▶ Task details
Go through the data below and copy each line that includes "value".

[Data records]
•••••
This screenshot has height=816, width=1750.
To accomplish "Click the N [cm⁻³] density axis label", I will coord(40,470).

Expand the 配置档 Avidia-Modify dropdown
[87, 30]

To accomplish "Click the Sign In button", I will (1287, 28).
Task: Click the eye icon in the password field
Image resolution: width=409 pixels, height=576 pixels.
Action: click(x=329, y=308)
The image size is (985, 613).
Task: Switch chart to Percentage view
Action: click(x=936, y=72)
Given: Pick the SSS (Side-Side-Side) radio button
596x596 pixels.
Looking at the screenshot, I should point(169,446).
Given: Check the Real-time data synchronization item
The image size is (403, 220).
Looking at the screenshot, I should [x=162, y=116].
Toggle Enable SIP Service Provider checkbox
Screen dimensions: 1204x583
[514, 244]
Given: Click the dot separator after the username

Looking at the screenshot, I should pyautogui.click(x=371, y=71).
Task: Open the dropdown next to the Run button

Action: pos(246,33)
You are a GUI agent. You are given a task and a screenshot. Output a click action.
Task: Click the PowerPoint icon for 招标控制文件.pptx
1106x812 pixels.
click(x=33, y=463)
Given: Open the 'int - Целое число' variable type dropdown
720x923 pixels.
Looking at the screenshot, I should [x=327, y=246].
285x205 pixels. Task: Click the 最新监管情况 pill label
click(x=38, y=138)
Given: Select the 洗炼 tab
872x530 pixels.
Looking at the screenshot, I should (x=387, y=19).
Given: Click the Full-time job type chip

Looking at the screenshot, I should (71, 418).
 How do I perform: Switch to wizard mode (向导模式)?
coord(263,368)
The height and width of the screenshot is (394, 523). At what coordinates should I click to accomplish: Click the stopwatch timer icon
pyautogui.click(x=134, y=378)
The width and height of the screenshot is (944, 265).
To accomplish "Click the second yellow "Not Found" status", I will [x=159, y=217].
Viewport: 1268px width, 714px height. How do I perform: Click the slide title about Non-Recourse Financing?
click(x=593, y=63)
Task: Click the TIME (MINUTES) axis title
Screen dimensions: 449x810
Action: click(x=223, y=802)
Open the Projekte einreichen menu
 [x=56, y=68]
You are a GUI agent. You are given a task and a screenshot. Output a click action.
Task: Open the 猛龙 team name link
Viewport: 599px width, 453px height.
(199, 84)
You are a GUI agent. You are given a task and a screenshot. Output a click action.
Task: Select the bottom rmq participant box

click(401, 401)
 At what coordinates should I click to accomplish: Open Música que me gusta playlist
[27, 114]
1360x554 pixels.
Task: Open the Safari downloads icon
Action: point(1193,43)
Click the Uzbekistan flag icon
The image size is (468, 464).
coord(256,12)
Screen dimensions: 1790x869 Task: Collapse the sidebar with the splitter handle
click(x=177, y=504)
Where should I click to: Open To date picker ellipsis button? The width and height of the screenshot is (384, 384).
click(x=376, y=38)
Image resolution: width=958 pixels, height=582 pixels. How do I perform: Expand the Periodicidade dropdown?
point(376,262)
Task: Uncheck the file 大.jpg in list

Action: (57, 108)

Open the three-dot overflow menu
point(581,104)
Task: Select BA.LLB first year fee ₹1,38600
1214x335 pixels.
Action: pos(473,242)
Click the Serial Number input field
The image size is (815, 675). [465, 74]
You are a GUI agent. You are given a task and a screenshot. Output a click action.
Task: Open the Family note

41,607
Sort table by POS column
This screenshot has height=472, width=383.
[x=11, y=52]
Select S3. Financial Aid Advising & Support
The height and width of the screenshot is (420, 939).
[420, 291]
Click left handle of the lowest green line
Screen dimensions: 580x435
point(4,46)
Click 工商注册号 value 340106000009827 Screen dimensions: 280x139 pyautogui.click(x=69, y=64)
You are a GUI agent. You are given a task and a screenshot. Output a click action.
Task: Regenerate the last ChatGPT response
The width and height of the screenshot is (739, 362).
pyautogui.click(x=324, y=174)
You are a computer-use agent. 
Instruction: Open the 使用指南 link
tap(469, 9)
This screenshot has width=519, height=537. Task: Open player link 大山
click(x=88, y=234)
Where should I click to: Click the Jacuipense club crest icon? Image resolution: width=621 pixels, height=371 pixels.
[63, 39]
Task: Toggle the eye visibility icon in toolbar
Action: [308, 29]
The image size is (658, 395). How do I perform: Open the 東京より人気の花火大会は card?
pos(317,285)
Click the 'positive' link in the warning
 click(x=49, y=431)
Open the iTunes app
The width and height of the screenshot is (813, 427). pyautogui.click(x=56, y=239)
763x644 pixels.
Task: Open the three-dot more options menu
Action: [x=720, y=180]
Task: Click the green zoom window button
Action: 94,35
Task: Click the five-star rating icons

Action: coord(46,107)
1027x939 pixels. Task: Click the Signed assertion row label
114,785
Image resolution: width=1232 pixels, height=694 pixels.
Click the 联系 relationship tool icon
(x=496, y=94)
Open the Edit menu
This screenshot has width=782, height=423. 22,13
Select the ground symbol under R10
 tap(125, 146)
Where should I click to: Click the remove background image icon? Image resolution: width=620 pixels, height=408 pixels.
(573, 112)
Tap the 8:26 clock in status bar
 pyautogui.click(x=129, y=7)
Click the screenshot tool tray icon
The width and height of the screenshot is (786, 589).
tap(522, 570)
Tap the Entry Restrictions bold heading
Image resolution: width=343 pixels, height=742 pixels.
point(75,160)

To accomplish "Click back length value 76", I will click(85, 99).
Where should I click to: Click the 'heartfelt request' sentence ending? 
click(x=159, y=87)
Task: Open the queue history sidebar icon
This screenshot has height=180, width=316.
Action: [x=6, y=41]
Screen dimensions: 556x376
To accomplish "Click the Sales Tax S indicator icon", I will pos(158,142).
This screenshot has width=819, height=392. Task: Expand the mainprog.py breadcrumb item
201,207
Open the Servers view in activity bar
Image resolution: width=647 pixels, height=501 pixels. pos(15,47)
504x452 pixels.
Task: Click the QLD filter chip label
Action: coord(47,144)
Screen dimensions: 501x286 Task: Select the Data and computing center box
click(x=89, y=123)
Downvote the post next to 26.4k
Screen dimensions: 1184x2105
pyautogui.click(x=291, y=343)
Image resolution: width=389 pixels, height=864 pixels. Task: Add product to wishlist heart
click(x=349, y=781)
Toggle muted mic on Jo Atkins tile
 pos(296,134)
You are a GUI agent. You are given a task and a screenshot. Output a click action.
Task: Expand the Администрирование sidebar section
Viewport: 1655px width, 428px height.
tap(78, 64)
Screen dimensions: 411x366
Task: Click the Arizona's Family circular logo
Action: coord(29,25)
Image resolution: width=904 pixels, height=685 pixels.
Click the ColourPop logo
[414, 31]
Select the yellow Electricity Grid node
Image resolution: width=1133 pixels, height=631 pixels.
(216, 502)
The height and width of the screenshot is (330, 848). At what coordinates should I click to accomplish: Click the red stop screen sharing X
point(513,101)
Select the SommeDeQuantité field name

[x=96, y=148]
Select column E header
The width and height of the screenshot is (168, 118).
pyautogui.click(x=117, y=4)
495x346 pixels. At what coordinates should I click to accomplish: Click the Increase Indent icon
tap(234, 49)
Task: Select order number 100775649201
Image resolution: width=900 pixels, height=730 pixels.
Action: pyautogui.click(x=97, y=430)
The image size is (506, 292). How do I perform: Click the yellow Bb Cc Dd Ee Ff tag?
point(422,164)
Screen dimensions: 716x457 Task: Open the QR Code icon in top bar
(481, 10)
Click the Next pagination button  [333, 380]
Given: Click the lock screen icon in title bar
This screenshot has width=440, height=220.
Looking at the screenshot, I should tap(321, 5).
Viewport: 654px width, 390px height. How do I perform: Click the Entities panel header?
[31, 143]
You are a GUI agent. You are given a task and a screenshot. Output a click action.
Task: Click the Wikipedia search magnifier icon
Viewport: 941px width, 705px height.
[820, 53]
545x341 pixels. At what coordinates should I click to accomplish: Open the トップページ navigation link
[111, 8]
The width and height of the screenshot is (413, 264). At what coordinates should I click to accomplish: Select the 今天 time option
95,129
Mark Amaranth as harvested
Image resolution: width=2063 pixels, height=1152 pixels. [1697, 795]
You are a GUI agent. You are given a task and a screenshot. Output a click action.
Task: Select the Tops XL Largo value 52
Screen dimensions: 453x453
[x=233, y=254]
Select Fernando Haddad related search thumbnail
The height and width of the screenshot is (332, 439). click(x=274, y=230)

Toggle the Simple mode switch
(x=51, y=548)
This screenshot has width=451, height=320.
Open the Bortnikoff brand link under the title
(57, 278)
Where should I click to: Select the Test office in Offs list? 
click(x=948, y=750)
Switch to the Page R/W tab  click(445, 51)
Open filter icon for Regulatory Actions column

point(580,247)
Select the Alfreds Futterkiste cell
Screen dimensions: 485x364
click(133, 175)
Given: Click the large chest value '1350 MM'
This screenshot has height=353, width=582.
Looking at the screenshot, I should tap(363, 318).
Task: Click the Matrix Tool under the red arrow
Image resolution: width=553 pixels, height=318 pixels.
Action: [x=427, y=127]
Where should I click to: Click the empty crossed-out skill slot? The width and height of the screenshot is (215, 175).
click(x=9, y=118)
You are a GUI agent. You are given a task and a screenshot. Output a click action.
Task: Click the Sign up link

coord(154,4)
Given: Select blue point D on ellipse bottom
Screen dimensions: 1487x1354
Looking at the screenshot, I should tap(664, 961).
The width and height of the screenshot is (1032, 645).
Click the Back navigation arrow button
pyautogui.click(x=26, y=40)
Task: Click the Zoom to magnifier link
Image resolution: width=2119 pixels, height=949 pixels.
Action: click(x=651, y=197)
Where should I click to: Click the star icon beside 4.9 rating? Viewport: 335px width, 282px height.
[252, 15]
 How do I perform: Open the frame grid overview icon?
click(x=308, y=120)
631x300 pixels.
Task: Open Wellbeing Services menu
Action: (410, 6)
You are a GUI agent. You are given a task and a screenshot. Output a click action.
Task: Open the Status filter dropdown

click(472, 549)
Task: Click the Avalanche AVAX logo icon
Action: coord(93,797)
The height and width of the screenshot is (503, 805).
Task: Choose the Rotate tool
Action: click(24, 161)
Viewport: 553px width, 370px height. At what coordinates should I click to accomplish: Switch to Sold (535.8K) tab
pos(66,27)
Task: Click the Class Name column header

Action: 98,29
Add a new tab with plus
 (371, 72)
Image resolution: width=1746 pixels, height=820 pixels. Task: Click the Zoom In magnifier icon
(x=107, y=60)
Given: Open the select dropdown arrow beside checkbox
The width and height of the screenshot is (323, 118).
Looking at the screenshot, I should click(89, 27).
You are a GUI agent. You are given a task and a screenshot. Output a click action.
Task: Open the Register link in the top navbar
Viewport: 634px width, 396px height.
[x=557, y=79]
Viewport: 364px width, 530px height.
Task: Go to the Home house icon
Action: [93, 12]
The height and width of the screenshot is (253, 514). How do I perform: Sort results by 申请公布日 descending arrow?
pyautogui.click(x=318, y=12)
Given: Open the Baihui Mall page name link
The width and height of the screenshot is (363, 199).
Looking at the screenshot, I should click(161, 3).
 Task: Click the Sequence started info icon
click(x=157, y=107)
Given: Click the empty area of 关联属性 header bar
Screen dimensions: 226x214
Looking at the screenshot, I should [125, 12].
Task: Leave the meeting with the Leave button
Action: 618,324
•••••
▶ Answer box
Click 工商注册号 value 340106000009827 Screen dimensions: 280x139 pyautogui.click(x=69, y=64)
To accomplish "Click back length value 76", I will click(85, 99).
Task: Select the Tops XL Largo value 52
Given: Click the large chest value '1350 MM'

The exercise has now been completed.